My Italian husband who I met while totally wasted at a bar. How am I ever going to convince our kids that binge drinking is bad when it totally led to their birth?

While I drank a lot less in Florence than I did when I lived in Salt lake, I still found myself out at least three nights per week. My favorite spot was a rock and roll pub called Angies that I’d discovered through my school’s nude model, Lorenzo, who posed weekly in my painting and drawing classes. Lorenzo DJ’d at a few hip clubs around the city a few nights per week. He took advantage of the fact that he worked with students by promoting his club nights while sitting awkwardly with his elephant truck resting nonchalantly on his leg. I’ve drawn or painted his penis at least two-hundred times. If asked, the one thing I learned in art school was to draw his penis from memory. I believe in sixty years I’ll still have this magical gift. 

I was at Angies one night in January having a drink with my roommates, and a Guy student from our program. The bar was its usual dingy and dark self, the kind of place that had a specific odor that was somewhere between a strippers thigh towards the end of a long shift and a men’s urinal. It was sexy in a heroin chic kind of way, with its red walls yet outlandishly cartoonish with the number of blue whale caricatures that decorated the wall spaces and ceiling. In the back room, where the DJ booth and makeshift dance area was located, hardcore porn played on a small T.V. that hung from the ceiling with a metal hanger. I liked Lorenzo for a DJ because he played the right mix of Lady Gaga and Fleetwood Mac. It was a home-away from home because it was dark and dingy like my soul. It was also awsome that the owners never charged me for drinks and let me dance on the bar when I had ten too many.

The bar was hit or miss. Some nights it was empty with maybe ten patrons, most who were Morroccan drug dealers. The other nights it was like a sorority hazing, of eighteen year old girls well over their alcohol limit, packed into the space like a beehive. It was nights like this that I often stood on top of one of the coffee tables to avoid human contact with the buzzing teens. That’s how I met my husband. I was standing on top of a booze soaked table, tapping my heels to the beat of music, splashing cigarette butts and hepatitis under my heels. The guy from the grad program and Anne were both standing next to me on top of the table. My South African Princess was in the mess of things twerking her peers into shame.  The Guy leaned over and said, “I’d really like to date an Italian girl while I’m here. At least one.” And I went on, in a totally unfounded cocky way, to explain that getting a date was simple. You had to ask. That’s it. “Easier said than done,” he added. At that exact moment an attractive Italian man walked into the back room wearing a black peacoat with his collar popped up. He had a drink in his hand and was obviously looking for someone. He crossed the sea of bodies and turned towards us. “Watch.” I told The Guy. I pointed, drunkenly, and like a total asshole, at the peacoat guy, and then in front of myself to communicate in chimpanzee language that I wanted him to walk his adorable ass from the wall to me. He started coming over to me but was interrupted by a student stopping him and then My South African Princess’ ass was somehow going up and down in front of him. The rest of My South African Princess was on the floor. He pointed to me, she laughed and nodded, and he ended up at my feet.

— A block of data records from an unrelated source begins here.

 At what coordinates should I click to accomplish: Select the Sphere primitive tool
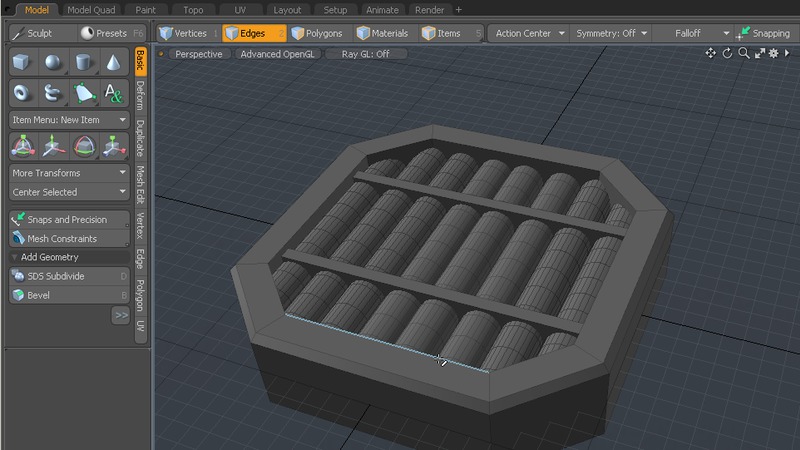(x=53, y=62)
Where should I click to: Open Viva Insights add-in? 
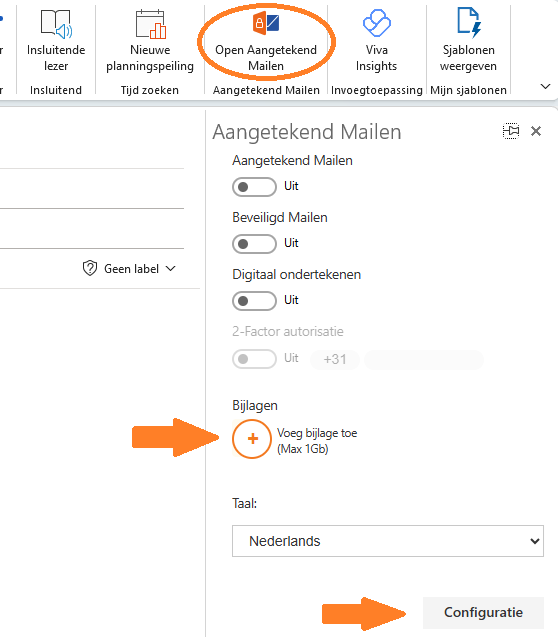376,41

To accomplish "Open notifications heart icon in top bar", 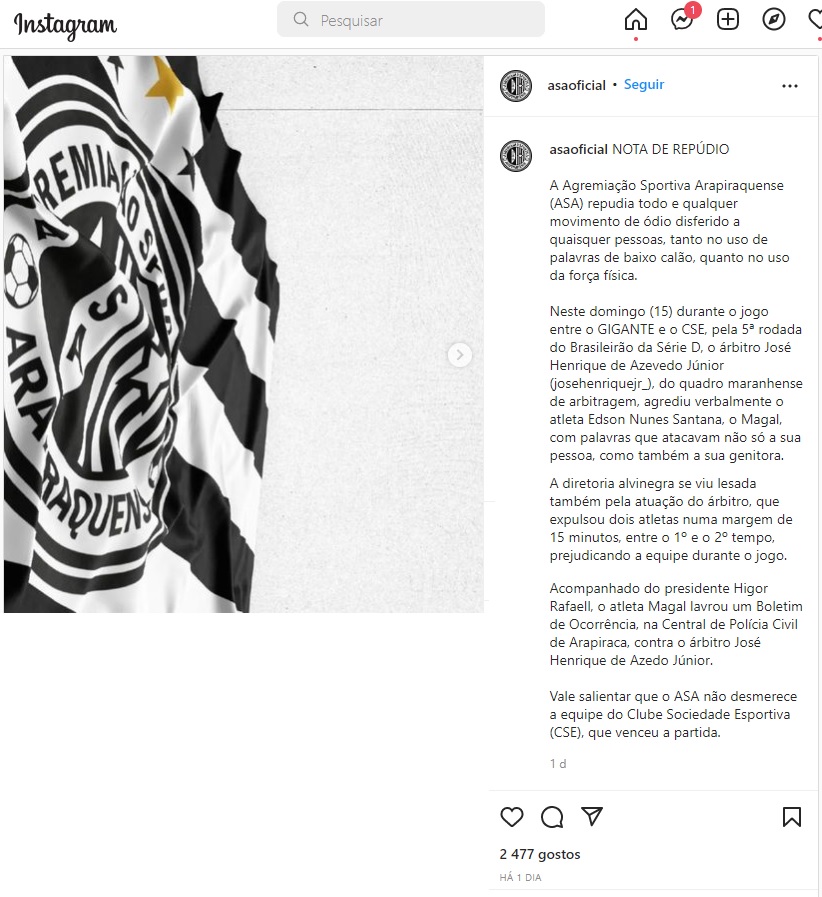I will [x=816, y=20].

“Hi. What’s your name?” I asked.

“I’m Francesco.”

“Cool. Come and get my number before you leave.” I said. Then I stood back up and went about my business. He nodded and walked off.

About ten minutes later I snatched a pen and paper from DJ/Nude model Lorenzo and handed my number to Francesco who was simply standing around casually chatting with people he clearly didn’t know. “Here. Call me. But not until Thursday because I have class.” I said. He nodded again. Then, a few minutes later he left the bar.

“Are you fucking kidding me!?” The Guy said. I shrugged and felt smugly proud of myself as if I’d accomplished something amazing by drunkenly handing a drunk man my phone number at a bar. Alcohol clearly does weird things for my ego.

My husband told me a year later after we were engaged that his first thought was, “She’s too pretty for me,” and the second thought was, “but she’s totally going to be easy.” For the record I totally wasn’t. Sucker.

He called me exactly on Thursday one week later. That was our first date (which is another story and another blog post and another embarrassing chapter in my life).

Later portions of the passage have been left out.